» Work item: Whenever the word "computer" appears in a line of the listing, copy that line.

⟨

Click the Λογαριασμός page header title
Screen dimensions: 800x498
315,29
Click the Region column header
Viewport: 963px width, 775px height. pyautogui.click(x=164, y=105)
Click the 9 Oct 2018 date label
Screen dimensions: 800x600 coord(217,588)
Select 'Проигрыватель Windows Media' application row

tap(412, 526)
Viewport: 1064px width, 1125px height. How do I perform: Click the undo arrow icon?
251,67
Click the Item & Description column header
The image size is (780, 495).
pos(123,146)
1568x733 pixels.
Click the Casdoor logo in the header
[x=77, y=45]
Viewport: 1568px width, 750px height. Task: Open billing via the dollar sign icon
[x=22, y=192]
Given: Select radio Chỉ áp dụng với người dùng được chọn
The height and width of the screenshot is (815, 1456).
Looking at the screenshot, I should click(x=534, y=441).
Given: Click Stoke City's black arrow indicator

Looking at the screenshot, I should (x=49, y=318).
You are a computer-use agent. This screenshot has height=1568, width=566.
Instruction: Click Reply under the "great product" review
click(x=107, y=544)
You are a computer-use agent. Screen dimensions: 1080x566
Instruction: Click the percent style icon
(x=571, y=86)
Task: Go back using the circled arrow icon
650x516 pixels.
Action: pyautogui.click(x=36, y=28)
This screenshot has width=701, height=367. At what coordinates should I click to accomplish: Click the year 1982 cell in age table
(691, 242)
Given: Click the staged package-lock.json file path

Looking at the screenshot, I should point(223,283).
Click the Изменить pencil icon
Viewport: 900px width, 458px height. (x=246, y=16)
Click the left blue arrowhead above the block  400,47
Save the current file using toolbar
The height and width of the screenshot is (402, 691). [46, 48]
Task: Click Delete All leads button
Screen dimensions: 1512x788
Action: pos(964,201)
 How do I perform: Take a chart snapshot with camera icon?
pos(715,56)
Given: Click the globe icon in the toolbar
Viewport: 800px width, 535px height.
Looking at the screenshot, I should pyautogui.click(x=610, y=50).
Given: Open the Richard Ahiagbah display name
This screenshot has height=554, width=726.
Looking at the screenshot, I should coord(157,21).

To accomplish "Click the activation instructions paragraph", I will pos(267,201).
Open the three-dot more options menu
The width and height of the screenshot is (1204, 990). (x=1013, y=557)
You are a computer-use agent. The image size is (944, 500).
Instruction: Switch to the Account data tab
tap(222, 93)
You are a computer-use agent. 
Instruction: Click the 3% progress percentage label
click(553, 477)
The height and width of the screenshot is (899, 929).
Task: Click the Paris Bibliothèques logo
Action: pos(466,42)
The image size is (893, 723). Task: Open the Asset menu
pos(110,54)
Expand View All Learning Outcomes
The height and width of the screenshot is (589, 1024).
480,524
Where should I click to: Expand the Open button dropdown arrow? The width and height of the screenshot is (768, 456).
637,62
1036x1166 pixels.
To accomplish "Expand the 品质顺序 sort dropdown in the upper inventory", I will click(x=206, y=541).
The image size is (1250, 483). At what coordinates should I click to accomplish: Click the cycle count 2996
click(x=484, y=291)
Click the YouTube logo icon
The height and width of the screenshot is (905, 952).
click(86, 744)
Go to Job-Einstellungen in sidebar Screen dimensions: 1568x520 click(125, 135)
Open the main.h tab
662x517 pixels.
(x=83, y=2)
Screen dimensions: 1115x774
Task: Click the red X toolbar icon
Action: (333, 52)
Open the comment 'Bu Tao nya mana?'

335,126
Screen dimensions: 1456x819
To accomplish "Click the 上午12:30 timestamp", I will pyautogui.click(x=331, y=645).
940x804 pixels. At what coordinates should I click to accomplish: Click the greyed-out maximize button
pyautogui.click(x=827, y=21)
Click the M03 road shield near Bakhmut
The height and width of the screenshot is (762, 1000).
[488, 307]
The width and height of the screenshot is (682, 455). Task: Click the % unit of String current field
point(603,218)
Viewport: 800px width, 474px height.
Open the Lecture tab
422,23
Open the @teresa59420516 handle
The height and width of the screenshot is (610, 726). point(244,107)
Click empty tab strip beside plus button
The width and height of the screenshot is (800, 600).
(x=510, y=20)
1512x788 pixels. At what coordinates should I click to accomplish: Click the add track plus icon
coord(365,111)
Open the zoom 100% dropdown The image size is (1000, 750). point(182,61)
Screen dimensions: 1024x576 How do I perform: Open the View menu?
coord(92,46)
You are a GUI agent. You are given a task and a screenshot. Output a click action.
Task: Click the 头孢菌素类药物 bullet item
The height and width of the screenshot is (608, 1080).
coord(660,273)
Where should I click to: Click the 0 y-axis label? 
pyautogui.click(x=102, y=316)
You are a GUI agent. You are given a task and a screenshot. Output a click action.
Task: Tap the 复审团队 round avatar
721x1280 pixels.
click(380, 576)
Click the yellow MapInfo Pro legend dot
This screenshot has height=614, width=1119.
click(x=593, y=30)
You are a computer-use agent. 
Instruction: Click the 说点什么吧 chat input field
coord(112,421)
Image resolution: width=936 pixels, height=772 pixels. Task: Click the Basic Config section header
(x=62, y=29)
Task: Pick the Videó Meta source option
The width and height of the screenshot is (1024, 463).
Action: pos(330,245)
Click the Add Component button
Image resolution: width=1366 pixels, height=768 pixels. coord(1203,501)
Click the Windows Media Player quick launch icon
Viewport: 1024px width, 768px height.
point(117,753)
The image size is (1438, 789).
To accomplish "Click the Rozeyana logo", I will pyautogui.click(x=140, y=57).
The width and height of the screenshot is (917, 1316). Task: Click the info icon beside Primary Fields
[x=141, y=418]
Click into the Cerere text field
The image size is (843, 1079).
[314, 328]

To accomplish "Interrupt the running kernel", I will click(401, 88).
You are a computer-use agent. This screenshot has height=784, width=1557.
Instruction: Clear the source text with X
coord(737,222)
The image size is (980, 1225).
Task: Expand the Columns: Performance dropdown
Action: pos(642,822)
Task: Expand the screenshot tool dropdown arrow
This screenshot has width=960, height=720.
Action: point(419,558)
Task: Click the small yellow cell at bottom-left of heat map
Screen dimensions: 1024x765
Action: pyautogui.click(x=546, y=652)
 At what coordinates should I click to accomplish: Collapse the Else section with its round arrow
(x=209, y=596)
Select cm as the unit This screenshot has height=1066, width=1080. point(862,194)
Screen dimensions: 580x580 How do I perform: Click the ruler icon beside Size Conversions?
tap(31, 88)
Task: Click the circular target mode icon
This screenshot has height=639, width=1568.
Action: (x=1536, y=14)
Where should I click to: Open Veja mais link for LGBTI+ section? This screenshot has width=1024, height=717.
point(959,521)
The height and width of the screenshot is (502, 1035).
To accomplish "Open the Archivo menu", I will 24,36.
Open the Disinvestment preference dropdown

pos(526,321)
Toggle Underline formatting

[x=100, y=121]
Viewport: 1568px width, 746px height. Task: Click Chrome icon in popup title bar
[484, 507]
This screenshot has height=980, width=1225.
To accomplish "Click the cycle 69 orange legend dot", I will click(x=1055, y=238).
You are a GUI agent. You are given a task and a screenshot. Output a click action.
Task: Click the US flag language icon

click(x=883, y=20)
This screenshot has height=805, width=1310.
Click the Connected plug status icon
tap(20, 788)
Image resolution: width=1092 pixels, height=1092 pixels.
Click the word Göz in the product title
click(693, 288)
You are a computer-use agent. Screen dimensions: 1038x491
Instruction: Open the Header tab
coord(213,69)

⟩

» Exercise result:
You are a computer-use agent. This screenshot has height=1568, width=566.
You are a computer-use agent. Screen dimensions: 1080x566
You are a computer-use agent. The image size is (944, 500).
You are a computer-use agent. 
You are a computer-use agent. 
You are a computer-use agent. This screenshot has height=784, width=1557.
You are a computer-use agent. Screen dimensions: 1038x491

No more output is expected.